Поднимался степной суховей, тонко звенел лозиной антенны на командирском танке, тарахтел созревшим кустиком перекати-поля, тоскливо шуршал окостеневшими стеблями татарника и верблюжьей колючки. Тоскливый ветер среди сумерек и степной сухоты усиливал ощущение неуюта великой холмистой пустыни и собственной мелкоты в том великом движении людей и железа, которое здесь начиналось. А ведь как мог преобразиться для Ермакова этот суровый мир от трех слов в устах капитана Ордынцева!
— Технику проверьте как следует, — давал последние указания капитан. — Вопросы?.. Нет. По местам!
Когда командиры взводов уходили, Ордынцев снова окликнул их, ткнул рукой в небо, где медленно ворочался реактивный гул. — На учениях будут действовать главным образом самолеты двух типов. Вот эти — наши…
В лучах еще невидимого солнца на мгновение блеснули крохотные стальные иглы, летящие в сторону гор. Ермаков вдруг позавидовал летчикам: «Вот кто свободен в бою!» Подходя к танку, он услышал деловитое позвякивание инструментов и песню Стрекалина: «С улыбкой легко умереть, а все-таки лучше — со славой…» Тоже нашел время для песен!
— К машине! — сердито скомандовал лейтенант и, оглядев танкистов, построившихся у лобовой брони, спросил: — Где ваш противогаз. Петриченко? Где пуговица на вашем комбинезоне, Разинков?.. Пять минут сроку, и чтобы на взводном построении вы походили на солдат. А вам, Стрекалин, объявляю замечание за попустительство при исполнении обязанностей командира танка… — Ермаков говорил это, а сам уже понимал, что в такую минуту нельзя быть злым с людьми, и потому добавил мягче: — Запомните, в бой надо идти, как на парад, — в полном порядке и во всей красе…
Через полчаса снова начался марш, но это уже был марш в предвидении встречного боя.
7
Над пепельными холмами и долинами, над седыми распадками выкатывало сухое, пыльное солнце. Казалось, это солнце, едва возникнув над краем степи, всколыхнуло не остывший за ночь степной воздух — в каждой долине заходил свой ветерок; холмы вокруг, ночью выглядевшие высокими и крутыми, стали приземистей, словно их оплавлял нарастающий августовский зной.

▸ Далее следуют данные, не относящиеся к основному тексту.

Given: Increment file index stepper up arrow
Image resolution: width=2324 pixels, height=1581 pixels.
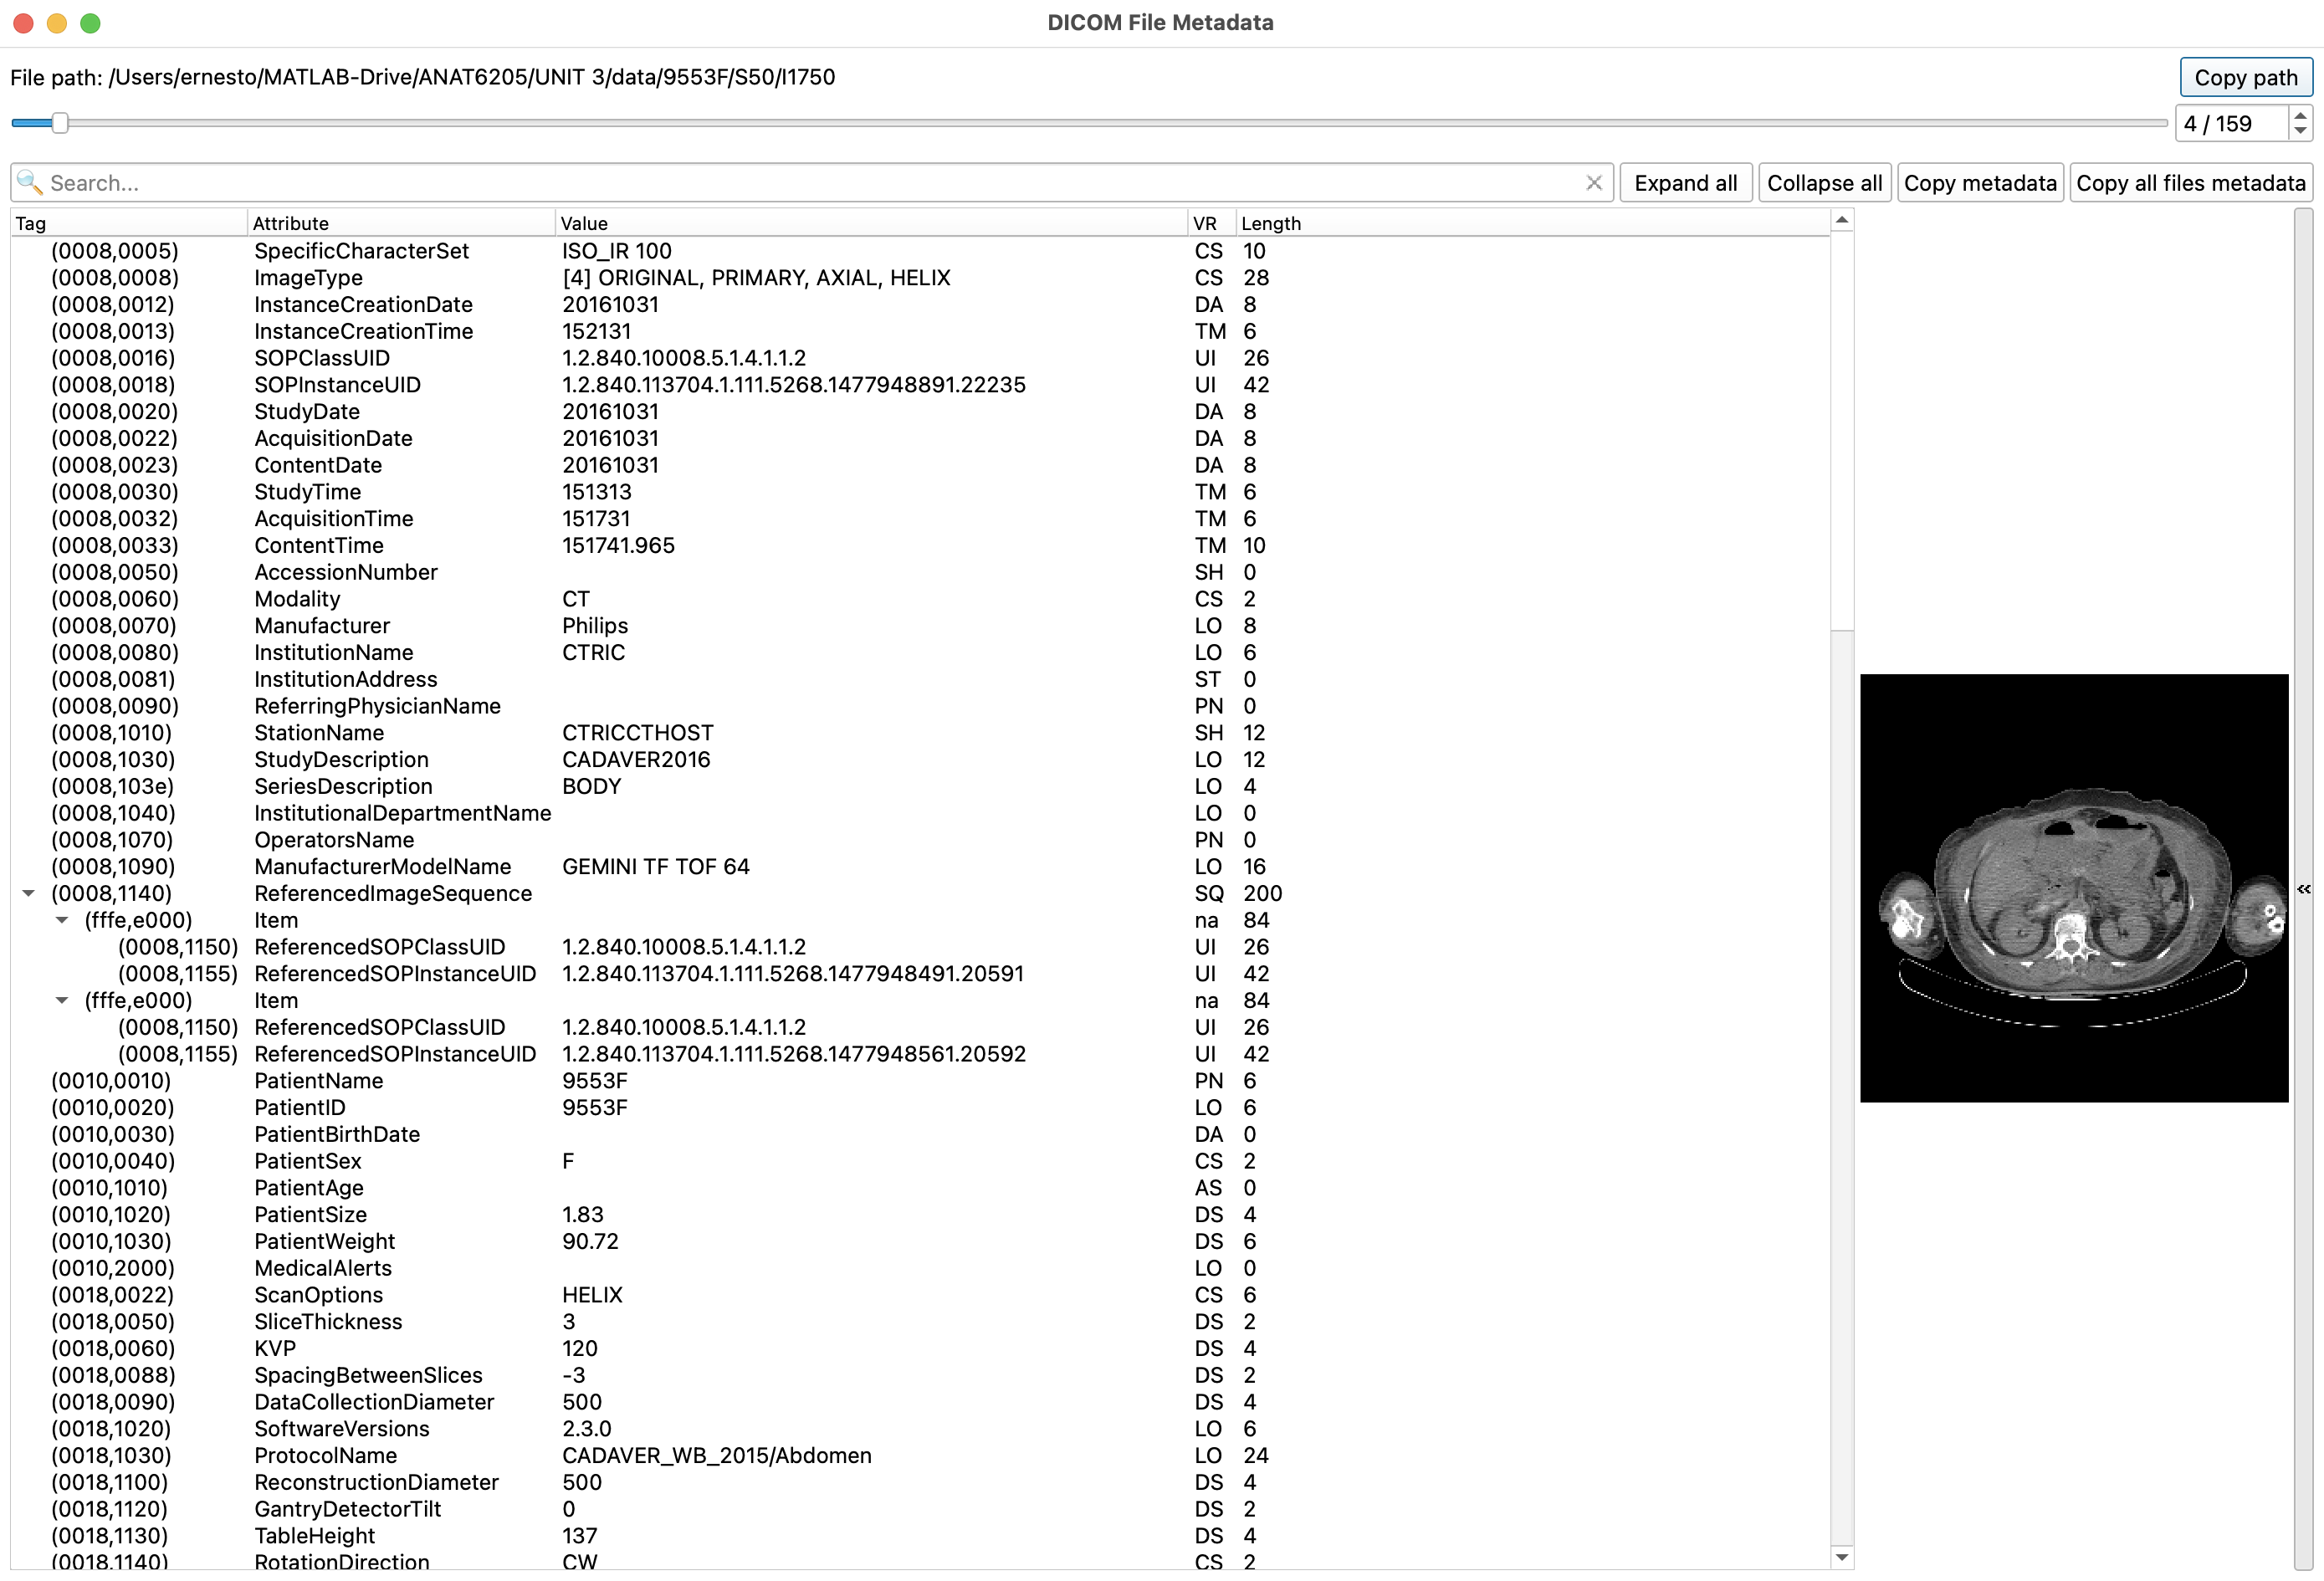Looking at the screenshot, I should [x=2300, y=115].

Рота шла на юго-восток, вдоль сизой полосы далеких гор. Ветер, усиливаясь, завихрял пыль. Она часто накрывала машины, ослепляя водителей, демаскируя колонну, и Ордынцев приказал двигаться бездорожьем, по траве. Однако на бездорожье, среди одинаковых увалов, холмов и низких сопок, ориентироваться было трудно — скорость начала падать. Линев, видимо, боялся потерять маршрут: он то жался к наезженным полевым дорогам, то едва полз, раздумывая, в какую из ближних лощин повернуть, то совсем останавливался, и расстояние между головным дозором и главными силами роты недопустимо сокращалось. Ордынцев не утерпел и дважды отругал Линева по радио, вызвав сердитое замечание комбата.
Сейчас танки дозора снова маячили в полукилометре по курсу колонны. Линев вел их обочиной пыльной, размолотой гусеницами дороги. По обе стороны от дозора тянулись длинные пологие увалы. Они сходились впереди тупым клином, образуя маленькую седловину, и дозор сейчас явно не выполнял своей задачи: между этими увалами он был слепым, как и вся рота.
«Ну чего он ползет? — злился Ермаков. — Чего он ползет как черепаха! Сам же себе все и портит. Да проскочи ты на полном ходу эту лощину, стань в той седловинке за увалами, высунь голову, осматривайся, ориентируйся, пока рота тебя догоняет. И тебе хорошо, и нам спокойно. Лиха беда, если на полкилометра уйдешь с маршрута! Поправят. Степь-то, она просторная. А то ведь, пока ты тащишься вслепую, мы все в мышеловке. Вымахнут сейчас из-за гребней с пушками наготове — от нас только дым да металлолом останутся!..»
Ермаков знал: пока никто из-за увалов не вымахнет — по всем данным до рубежа вероятной встречи с «противником» не меньше часа ходу, но больно уж робко и неуверенно действовал Линев, это могло разозлить кого угодно.